3)      Les caractéristiques de l'expérience scientifique.

 

  D'abord il faut comprendre que ce n'est pas une expérience naïve. C'est une expérience savante armée conceptuellement et techniquement afin de repérer les faits. Car le fait scientifique n'est pas le fait brut c'est-à-dire le fait tel qu'il est donné à la perception commune. Il n'est pas offert à un regard passif et ignorant.

 

  a) Il présuppose des questions, des initiatives de l'esprit, un dispositif théorique pour être repéré. Le savant observe le réel avec des idées derrière la tête. Aussi ne voit-il que ce qui confirme ou ce qui infirme ses hypothèses de travail. Ce sont les idées qui font surgir les faits et un fait scientifique est souvent ce que l'esprit a imaginé avant d'être reconnu comme un fait.

  Ex : Chez Eratosthène (école d'Alexandrie 276.194) ou chez Galilée la rotation de la terre n'est pas un fait empirique. C'est une idée prenant place dans un domaine rationnel d'idées.

  La planète Neptune est ce que Le Verrier (1848.1877.) imagine en 1846 pour rendre intelligible la déviation de la trajectoire d'Uranus. Le Verrier ne peut d'ailleurs observer cette déviation que parce qu'il observe le mouvement des astres, armé de la connaissance des lois de Newton et de Kepler.

  Il s'ensuit qu'il est difficile de souscrire à une conception purement empiriste de la connaissance. L'idée précède l'observation des faits même s'il est vrai qu'elle peut être radicalement remise en cause par les faits. « Si le chercheur abordait les choses sans idée préconçue, comment pourrait-il dans l'incroyable complexité de tout ce que fournit l'expérience isoler des faits bruts assez simples pour qu'apparaisse la loi à laquelle ils obéissent ? ». Einstein.
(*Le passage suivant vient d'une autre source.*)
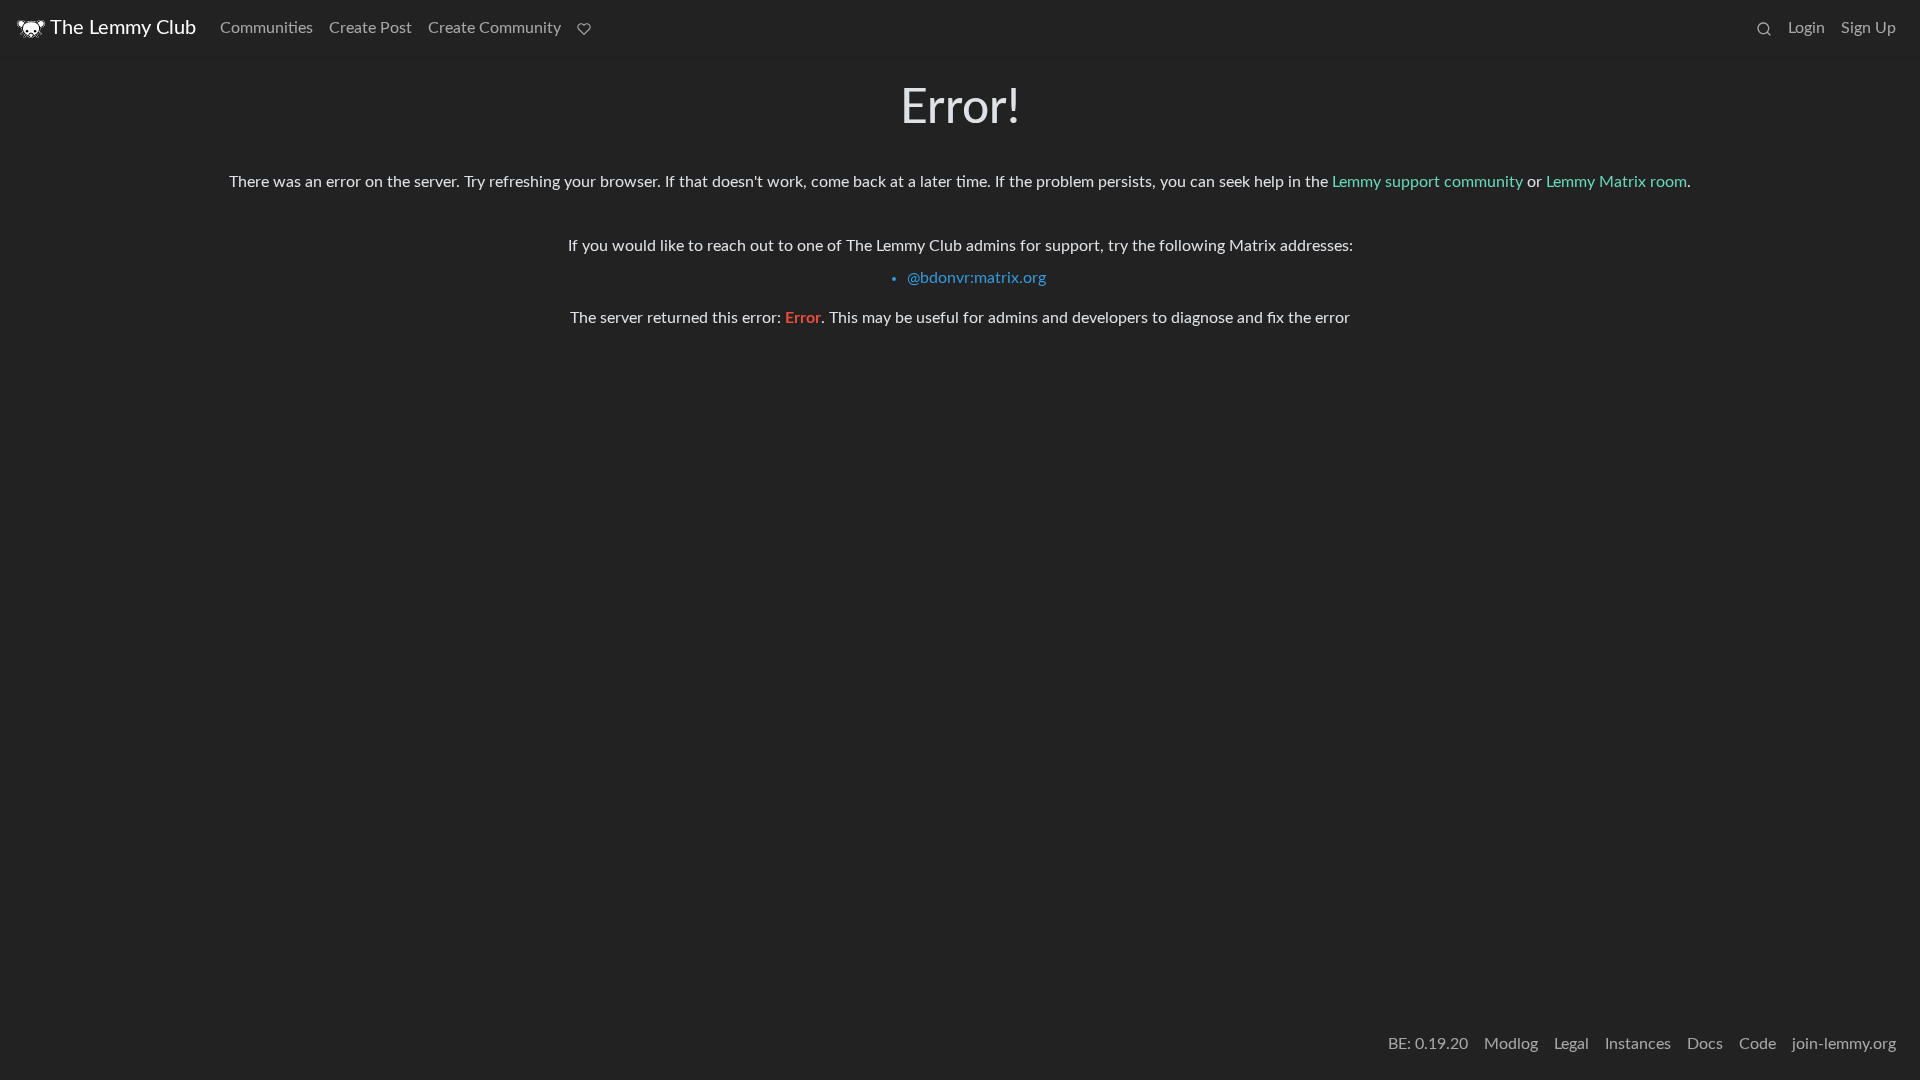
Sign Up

Induction et déduction en physique.

  b) L'établissement des faits n'est pas livré à l'arbitraire des subjectivités empiriques.

  -Le fait scientifique est repéré au moyen de procédures devant  pouvoir être répétées par tous ceux qui veulent s'assurer de sa réalité. D'où la nécessité d'une définition opératoire. Jean Ullmo appelle ainsi «  une définition comportant la description d'un procédé régulier pour repérer, mesurer plus généralement atteindre et identifier le concept défini ». Ex : Une résistance est ce que l'on établit avec un ohmmètre, une intensité avec un ampère mètre etc. Une expérience qui n'est pas réitérable par d'autres observateurs n'a pas de pertinence scientifique. La science ne dit pas qu'une telle expérience, par ex l'expérience mystique, est fictive. Elle dit qu'il est impossible de lui conférer une valeur scientifique

   -Le fait scientifique est le corrélat d'une approche quantitative car seule cette approche là peut échapper à la subjectivité empirique. Le savant interpose donc entre le réel et l'observateur l'instrument permettant de quantifier les données, de les mesurer et aussi de les transposer dans la langue mathématique dont l'avantage est d'être universelle.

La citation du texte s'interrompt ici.